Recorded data
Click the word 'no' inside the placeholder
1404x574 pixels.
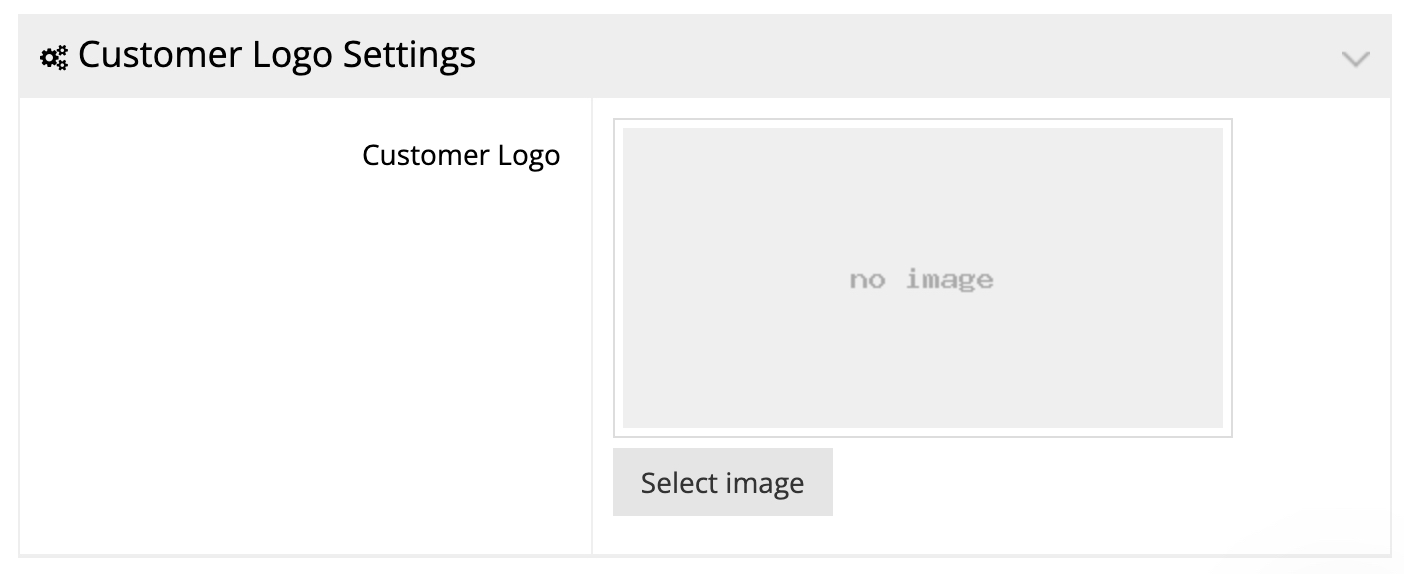(867, 280)
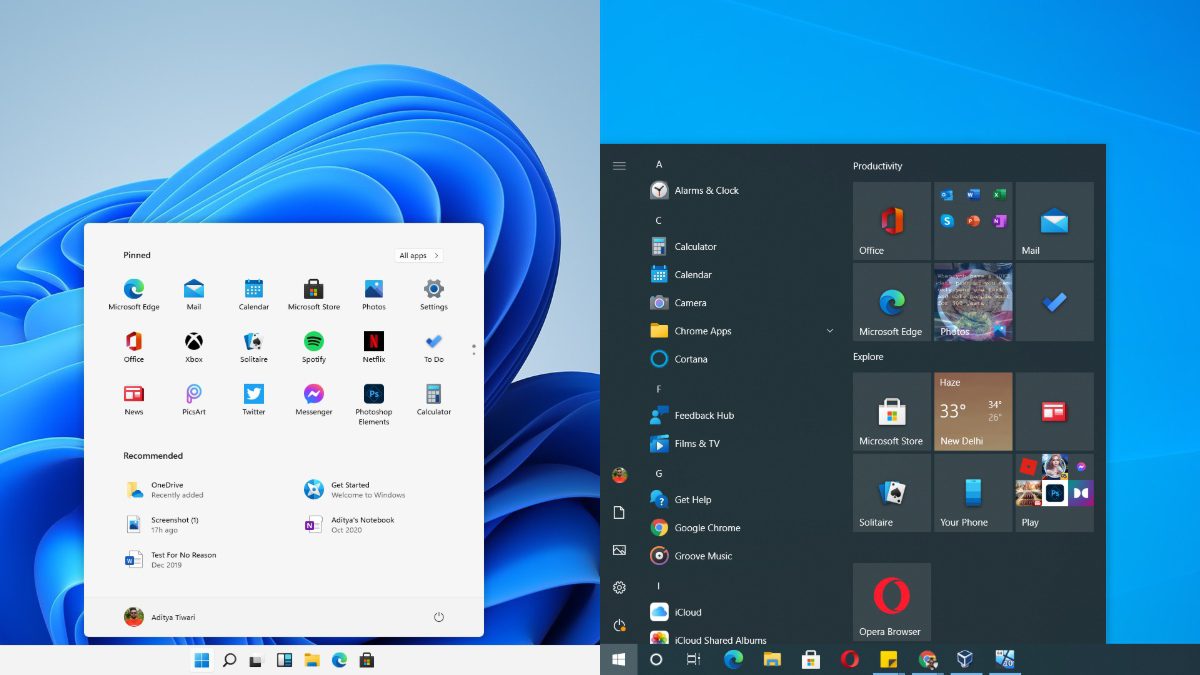Open the Pictures icon in the Windows 10 sidebar

(620, 550)
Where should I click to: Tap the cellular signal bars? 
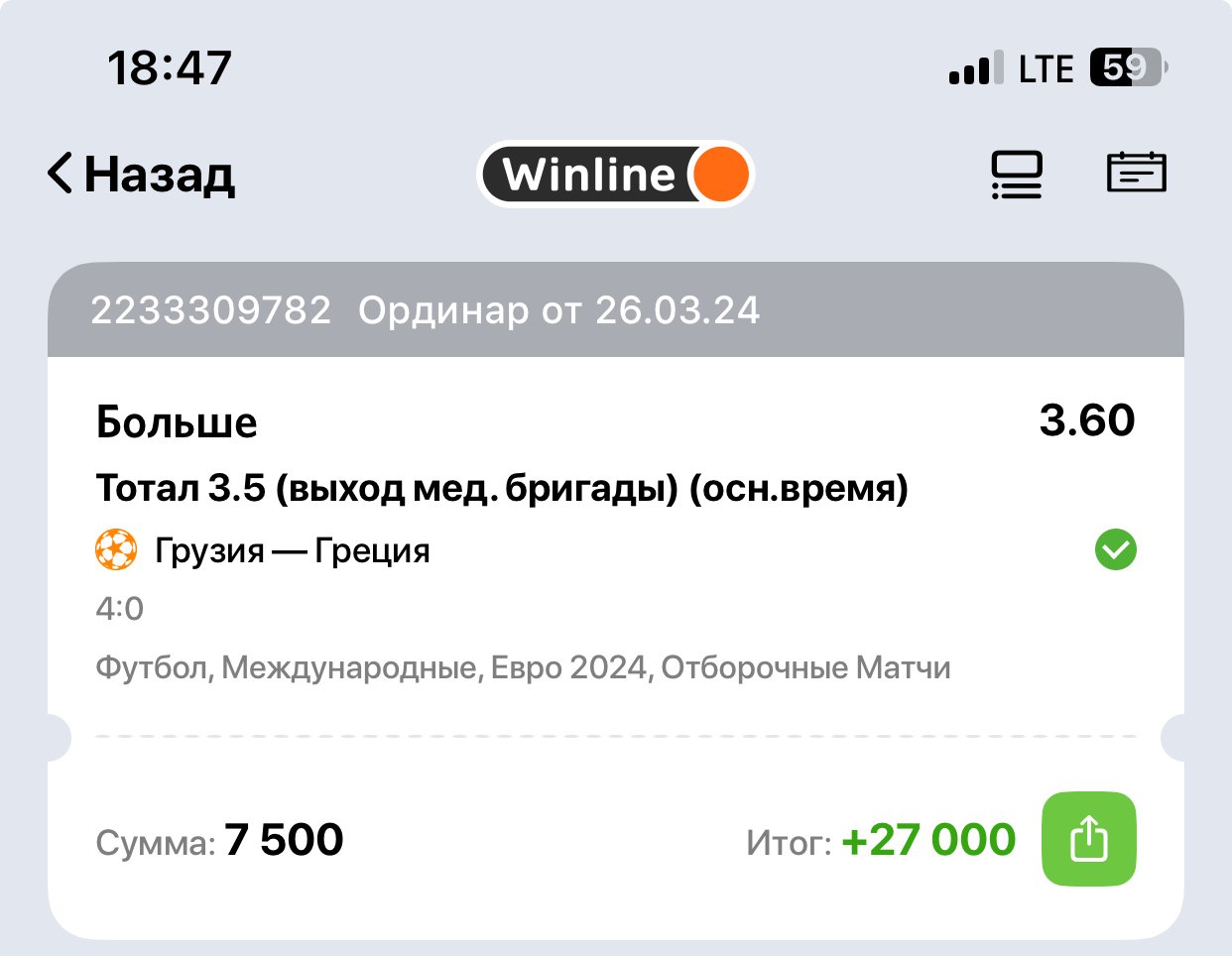[975, 68]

- _Instructions for the task_:
Return the records above in their entirety, word for word, with the pictures removed.

- _Result for this task_:
Click the word 'no' inside the placeholder
1404x574 pixels.
(867, 280)
Open the Pictures icon in the Windows 10 sidebar

(620, 550)
Where should I click to: Tap the cellular signal bars? 
[975, 68]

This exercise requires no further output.